[Extracted data entries]
===============

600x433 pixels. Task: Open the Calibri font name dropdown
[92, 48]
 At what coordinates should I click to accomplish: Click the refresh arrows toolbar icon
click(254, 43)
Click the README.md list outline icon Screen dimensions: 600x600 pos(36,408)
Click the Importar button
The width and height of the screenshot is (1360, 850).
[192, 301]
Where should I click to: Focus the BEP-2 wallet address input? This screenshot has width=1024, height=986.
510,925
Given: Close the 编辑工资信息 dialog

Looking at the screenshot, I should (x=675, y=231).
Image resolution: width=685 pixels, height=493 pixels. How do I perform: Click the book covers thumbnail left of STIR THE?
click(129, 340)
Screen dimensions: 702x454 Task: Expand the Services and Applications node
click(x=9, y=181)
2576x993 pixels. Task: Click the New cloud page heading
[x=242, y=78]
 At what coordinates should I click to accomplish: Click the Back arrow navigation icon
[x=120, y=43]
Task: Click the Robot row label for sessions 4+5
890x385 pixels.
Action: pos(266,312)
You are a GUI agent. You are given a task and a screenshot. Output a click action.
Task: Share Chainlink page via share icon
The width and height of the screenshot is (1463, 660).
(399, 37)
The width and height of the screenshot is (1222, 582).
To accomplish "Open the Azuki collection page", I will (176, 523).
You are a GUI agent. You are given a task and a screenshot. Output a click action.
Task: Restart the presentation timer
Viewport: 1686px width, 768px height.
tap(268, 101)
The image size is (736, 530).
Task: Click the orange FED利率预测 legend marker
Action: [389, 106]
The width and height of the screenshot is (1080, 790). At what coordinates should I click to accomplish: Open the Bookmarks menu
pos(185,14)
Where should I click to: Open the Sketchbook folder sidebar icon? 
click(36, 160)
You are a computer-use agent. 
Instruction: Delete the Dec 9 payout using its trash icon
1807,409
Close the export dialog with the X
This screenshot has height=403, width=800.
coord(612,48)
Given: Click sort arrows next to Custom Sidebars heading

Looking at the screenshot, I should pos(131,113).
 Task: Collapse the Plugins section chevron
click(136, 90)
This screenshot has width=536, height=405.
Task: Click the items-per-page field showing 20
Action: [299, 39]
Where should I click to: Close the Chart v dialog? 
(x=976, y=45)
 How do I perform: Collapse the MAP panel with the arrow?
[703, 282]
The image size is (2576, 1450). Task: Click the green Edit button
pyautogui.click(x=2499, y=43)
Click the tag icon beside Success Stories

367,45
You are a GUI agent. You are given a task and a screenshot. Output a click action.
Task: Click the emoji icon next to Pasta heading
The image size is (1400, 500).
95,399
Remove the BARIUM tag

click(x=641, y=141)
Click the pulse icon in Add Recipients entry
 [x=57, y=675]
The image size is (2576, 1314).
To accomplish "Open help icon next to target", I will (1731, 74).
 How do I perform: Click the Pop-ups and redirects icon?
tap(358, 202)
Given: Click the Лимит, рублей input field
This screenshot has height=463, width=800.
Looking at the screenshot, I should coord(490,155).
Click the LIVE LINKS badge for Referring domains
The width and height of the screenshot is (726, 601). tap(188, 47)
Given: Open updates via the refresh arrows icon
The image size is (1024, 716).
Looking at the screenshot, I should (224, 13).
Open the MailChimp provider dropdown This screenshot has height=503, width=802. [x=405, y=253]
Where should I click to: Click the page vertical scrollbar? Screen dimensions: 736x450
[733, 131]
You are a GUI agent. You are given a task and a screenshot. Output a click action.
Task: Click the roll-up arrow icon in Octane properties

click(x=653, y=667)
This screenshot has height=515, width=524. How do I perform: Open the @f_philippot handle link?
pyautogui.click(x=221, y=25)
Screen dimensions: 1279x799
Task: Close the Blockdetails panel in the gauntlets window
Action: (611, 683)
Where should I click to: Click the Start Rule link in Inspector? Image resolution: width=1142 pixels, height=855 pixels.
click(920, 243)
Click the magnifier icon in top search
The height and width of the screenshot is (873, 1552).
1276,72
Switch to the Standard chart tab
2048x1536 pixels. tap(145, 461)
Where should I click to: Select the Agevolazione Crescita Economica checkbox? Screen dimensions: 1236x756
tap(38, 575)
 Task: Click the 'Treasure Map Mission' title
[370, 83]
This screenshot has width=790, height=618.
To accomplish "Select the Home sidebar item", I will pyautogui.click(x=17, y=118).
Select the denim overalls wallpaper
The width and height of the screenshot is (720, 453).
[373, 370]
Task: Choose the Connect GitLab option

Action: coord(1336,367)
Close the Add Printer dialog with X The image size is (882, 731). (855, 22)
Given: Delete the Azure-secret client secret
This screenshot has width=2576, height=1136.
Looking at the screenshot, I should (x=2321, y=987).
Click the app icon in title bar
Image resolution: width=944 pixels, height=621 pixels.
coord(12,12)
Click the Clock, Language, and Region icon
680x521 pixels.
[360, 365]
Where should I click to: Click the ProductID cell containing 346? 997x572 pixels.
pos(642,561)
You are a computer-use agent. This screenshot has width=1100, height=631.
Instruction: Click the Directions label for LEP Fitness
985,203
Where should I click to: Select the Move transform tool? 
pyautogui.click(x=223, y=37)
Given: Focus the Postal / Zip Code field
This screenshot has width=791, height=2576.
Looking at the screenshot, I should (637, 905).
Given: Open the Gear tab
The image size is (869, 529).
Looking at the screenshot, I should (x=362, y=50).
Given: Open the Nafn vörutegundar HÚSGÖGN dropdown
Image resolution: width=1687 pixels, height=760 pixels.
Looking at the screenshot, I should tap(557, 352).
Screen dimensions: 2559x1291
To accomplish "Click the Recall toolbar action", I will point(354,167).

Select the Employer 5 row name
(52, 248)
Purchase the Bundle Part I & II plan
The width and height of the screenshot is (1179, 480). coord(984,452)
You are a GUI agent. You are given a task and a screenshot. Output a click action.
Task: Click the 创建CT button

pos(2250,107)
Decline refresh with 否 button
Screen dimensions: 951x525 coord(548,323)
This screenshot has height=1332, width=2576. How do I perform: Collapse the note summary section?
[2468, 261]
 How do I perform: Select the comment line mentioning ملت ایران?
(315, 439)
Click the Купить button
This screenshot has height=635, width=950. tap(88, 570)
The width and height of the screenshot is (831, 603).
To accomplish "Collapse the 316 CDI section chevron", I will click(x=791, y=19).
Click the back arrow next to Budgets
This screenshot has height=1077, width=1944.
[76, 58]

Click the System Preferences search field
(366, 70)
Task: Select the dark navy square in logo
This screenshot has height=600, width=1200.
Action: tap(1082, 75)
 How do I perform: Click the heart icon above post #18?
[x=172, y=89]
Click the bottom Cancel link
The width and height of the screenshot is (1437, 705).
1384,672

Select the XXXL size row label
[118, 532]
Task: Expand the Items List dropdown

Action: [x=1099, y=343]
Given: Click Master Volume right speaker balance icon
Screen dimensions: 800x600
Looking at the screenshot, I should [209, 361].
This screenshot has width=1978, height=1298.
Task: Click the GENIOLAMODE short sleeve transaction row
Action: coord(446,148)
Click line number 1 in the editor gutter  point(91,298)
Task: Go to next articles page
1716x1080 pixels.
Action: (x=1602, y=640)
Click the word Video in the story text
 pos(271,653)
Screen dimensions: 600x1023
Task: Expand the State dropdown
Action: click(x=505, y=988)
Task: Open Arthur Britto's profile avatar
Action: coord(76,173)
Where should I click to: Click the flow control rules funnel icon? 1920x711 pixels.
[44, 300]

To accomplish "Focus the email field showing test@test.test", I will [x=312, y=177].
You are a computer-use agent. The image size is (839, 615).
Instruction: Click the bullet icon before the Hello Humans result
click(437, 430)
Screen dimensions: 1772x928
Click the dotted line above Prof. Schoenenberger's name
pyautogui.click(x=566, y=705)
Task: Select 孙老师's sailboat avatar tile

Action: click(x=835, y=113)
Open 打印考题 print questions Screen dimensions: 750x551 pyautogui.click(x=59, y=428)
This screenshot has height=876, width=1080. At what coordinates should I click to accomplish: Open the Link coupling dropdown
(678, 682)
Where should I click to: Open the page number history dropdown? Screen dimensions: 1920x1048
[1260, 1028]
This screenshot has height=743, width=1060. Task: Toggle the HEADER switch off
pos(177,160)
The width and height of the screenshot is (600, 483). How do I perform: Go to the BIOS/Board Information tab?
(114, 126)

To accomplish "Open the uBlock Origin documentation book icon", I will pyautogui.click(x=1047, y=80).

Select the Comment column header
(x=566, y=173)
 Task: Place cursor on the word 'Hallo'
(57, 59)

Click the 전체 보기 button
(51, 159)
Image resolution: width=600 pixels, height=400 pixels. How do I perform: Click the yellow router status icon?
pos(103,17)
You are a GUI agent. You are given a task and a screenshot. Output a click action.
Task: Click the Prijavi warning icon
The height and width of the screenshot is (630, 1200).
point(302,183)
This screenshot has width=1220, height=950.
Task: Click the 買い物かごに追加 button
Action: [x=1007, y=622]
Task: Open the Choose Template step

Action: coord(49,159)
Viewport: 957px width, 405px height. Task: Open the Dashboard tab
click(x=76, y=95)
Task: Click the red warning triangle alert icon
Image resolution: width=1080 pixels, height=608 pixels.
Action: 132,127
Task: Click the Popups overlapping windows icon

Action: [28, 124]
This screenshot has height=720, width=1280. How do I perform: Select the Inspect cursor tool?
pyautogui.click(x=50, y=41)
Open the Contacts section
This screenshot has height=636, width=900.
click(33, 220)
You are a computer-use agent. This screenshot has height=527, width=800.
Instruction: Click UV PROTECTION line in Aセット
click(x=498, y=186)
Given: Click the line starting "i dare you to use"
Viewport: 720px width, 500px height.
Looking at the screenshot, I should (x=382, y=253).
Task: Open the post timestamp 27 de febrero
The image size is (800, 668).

===============

> _Exercise brief_
Collect every line above that contains the word "Focus", matching its capitalization exactly.

> _Answer for this exercise_
Where should I click to: Focus the BEP-2 wallet address input? This screenshot has width=1024, height=986.
Given: Focus the Postal / Zip Code field
To accomplish "Focus the email field showing test@test.test", I will [x=312, y=177].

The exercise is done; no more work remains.